OPGAVEN:
1. Vertaal deze zin uit de tekst over vroegere funderingsmethoden naar het Engels: "Deze bouwtechniek was geschikt voor lichte constructies en was vooral gebruikt voor eenvoudige woningen en werkplaatsen."
2. Welke middelen werden volgens de tekst over vroegere funderingsmethoden in de oudste bouwperiodes gebruikt om het gewicht van een gebouw over de grond te verdelen? Noem ze allemaal.

TE LEZEN FRAGMENT:
%%
Vroegere funderingsmethoden in Nederland: een historisch overzicht
Inleiding
Funderen is in Nederland altijd een cruciale stap geweest bij het bouwen van huizen en andere gebouwen. Door de geografische omstandigheden, zoals de vele moerassen en zachte grondlagen, moesten de vroegere bouwers al vroeg creatieve oplossingen bedenken om stabiele constructies te realiseren. De geschiedenis van de funderingstechnieken in Nederland vertoont een duidelijke evolutie, vooral in stedelijke gebieden zoals Amsterdam, waarvan bekend is dat het op een zeer slappe ondergrond is gebouwd.
In de oudste bouwperiodes werd gebruikgemaakt van houten vlotten, palen en poeren, waarmee het gewicht van het gebouw gelijkmatig over de grond werd verdeeld. In de loop van de eeuwen werden deze technieken verfijnd, aangepast aan nieuwe bouwmaterialen en doorgeschoten in innovaties zoals het gebruik van beton. Deze ontwikkelingen betreffen zowel de materialen als de manier waarop de draagkracht van de ondergrond werd benut, bijvoorbeeld door “op kleef” of “op stuit” te funderen.
In dit artikel geven we een overzicht van de meest gebruikte funderingsmethoden uit de vroegere bouwperiodes, hun toepassingen en ontwikkelingen in de tijd. Daarnaast bespreken we hoe de natuurlijke bodemopbouw in Nederland, met zandlagen en veenkussens, de keuze voor funderingsmethoden beïnvloedde. Uiteindelijk sluiten we af met de overgang van hout naar moderne materialen zoals beton.
Funderingsmethoden in de vroegere bouw
Bouwen op houten vlotten
In het westelijke en vochtige deel van Nederland, waar moerassige grond de norm was, werd oorspronkelijk uitsluitend in hout gebouwd. De structuur van deze gebouwen was eenvoudig: gevels werden bevestigd aan of tussen palen die in de grond werden gestoken, en het dak werd direct op deze palen geplaatst. Deze bouwtechniek was geschikt voor lichte constructies en was vooral gebruikt voor eenvoudige woningen en werkplaatsen.
%%
VASTGELEGDE GEGEVENS:
%%
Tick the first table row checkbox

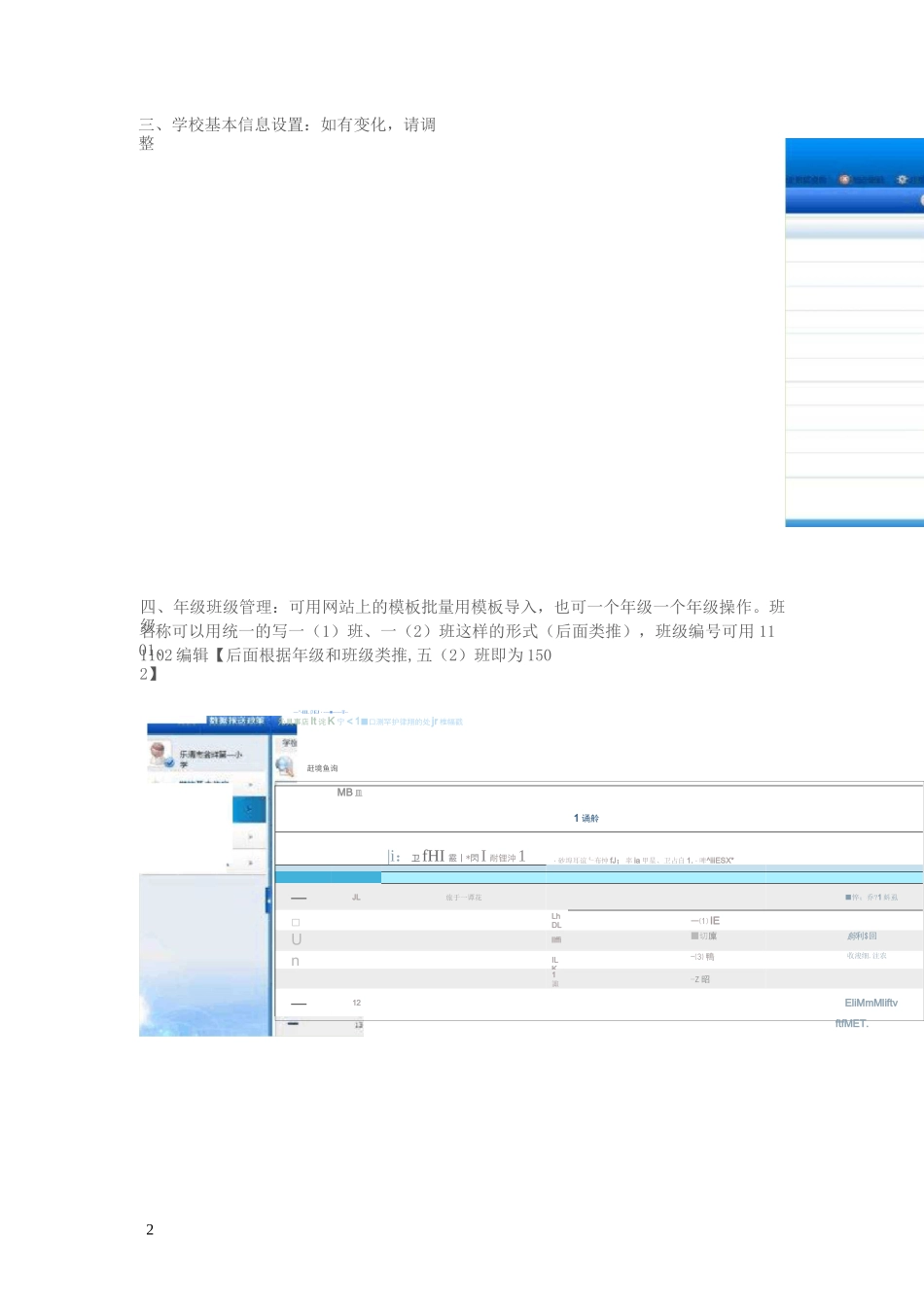click(296, 922)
%%
ANTWOORDEN:
1. This construction technique was suitable for light structures and was mainly used for simple dwellings and workshops.

2. Houten vlotten, palen en poeren.